ジョージ・G・スピーロ「ケプラー予想」

コマネチ大学数学科でも登場した、充填問題。球を効率よく詰め込むにはどういう並べ方が一番よいか? 約400年前、ケプラー果物屋でのみかんの積み方が一番だと予想した。しかし、それが数学的に厳密に証明されたのは1998年のことだった……
一応、証明されたにもかかわらず、いまだに「予想」であるところがひとつの読み所になっている。

この手の本が楽しいのは、登場する数学者がとにかく大物揃いであるということだ。400年近くも数学者の頭を悩まし続けた問題であるだけに、メジャーな数学者だけとっても、ケプラーから始まり、ラグランジュニュートンガウスヒルベルト……とオールスターである。オイラーは直接はからまないものの、彼が発見したグラフ理論の定理は何度も登場する。
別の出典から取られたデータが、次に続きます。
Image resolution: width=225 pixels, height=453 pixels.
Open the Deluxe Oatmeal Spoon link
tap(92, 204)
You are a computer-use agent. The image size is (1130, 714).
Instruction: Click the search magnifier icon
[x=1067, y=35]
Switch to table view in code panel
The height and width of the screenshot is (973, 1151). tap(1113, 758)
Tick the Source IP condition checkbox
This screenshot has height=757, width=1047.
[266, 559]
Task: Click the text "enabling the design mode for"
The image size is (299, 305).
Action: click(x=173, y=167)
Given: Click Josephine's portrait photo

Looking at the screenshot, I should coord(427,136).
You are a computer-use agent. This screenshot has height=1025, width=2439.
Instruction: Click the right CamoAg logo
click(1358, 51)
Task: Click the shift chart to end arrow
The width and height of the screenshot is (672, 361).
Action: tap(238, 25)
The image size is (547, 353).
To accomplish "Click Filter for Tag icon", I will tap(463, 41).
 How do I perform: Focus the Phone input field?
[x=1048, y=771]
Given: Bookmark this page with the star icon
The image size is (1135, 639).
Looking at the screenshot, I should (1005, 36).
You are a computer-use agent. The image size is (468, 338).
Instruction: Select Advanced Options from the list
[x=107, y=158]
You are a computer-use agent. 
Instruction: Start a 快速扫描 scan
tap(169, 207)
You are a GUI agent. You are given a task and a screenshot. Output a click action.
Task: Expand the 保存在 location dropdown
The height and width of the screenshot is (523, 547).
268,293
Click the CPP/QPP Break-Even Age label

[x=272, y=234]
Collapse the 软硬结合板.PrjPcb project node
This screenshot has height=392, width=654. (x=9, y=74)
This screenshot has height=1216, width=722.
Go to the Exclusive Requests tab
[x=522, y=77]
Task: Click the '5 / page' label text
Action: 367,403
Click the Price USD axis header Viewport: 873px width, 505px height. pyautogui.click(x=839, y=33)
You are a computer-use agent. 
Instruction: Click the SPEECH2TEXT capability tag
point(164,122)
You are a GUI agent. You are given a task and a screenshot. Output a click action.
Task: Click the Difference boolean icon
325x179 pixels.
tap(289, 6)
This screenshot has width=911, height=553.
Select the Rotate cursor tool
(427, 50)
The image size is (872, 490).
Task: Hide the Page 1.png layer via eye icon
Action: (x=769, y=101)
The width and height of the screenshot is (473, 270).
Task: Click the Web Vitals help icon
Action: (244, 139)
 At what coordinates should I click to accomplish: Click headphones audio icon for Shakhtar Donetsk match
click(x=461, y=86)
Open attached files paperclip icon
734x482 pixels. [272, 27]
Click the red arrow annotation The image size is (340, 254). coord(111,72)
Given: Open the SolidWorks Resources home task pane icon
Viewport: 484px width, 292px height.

また全体の雰囲気としては「フェルマー最終定理」よりは、オチも含めて「四色問題」に近い。つまりワイルズがやったみたいに、アクロバットな跳躍から見事な証明をしてみせたというわけではないのだ。泥臭い作業をコンピュータを使ってこつこつとやった結果、とりあえず証明できたみたいだけど何か?という感じなのである。それが証拠に、証明に使われた数学上のテクニックも(本書を読む限り)それほど高度ではない。
それでもプログラムに間違いがない限り、証明されたことは間違いないといっていいだろう。とはいえコンピュータがはじき出したデータは膨大で、とてもじゃないが人間がいちいちチェックできる量ではない。そのため査読チームは「証明が正しいことは99%まで確信できたが、完全なる確信には到達できなかった」と語っている。いまだ「定理」にはなっていないのだ。

コンピュータによる証明には問題点が二つある。
1.CPUが間違いを犯す可能性が否定できない
2.それで証明できたとして一体何がわかったと言えるのか
ということである。

1に関しては、いまどきコンピュータより計算が得意という人間はいないだろうし、複数のコンピュータ、複数の言語で確かめればまず間違いないだろう。
問題になるのは2のほうだ。つまり数学的意味、学問的価値が問われてくるのである。

たとえばどんな数学的問題にも真偽で答えてくれるコンピュータがあったとしよう(不完全性定理のことはおいとくとして)。それにフェルマーの最終定理が正しいかどうか訊ねたところ真であったとする。もちろん今では証明されているので真に決まっている。しかし、手探り状態だった遙か昔に、この問いかけをしたならどうだろう? 真であっても偽であっても、だから何?という気分になるだろう。この定理を利用して、次のステップに行くことはできるかもしれないが、なぜフェルマーの最終定理が正しいかどうかということはサッパリわかっていないのだから。そして数学者たちはなぜ真になるのかという探求に心血を注ぐことに変わりないだろう。
ようするに俺ってばスゲー感がゼロで、全然ありがたみがないわけだ。
となるとコンピュータによる証明の問題は、数学と言うよりは人間の認識や論理の受け止め方に対するスタンス、つまり哲学の問題になってくるのではないだろうか。むしろ数学畑だけではなく、広い視野で検討してゆく必要があるだろう。そういうテーマの研究も面白そうだ。

ケプラー予想
ケプラー予想
posted with amazlet on 06.06.03
ジョージ・G・スピーロ 青木薫
新潮社 (2005/04/27)
ISBN:4105454013

余談

なにげにケプラーの人柄の話が面白かった。やっぱ月旅行小説まで書いちゃう人はハジけている。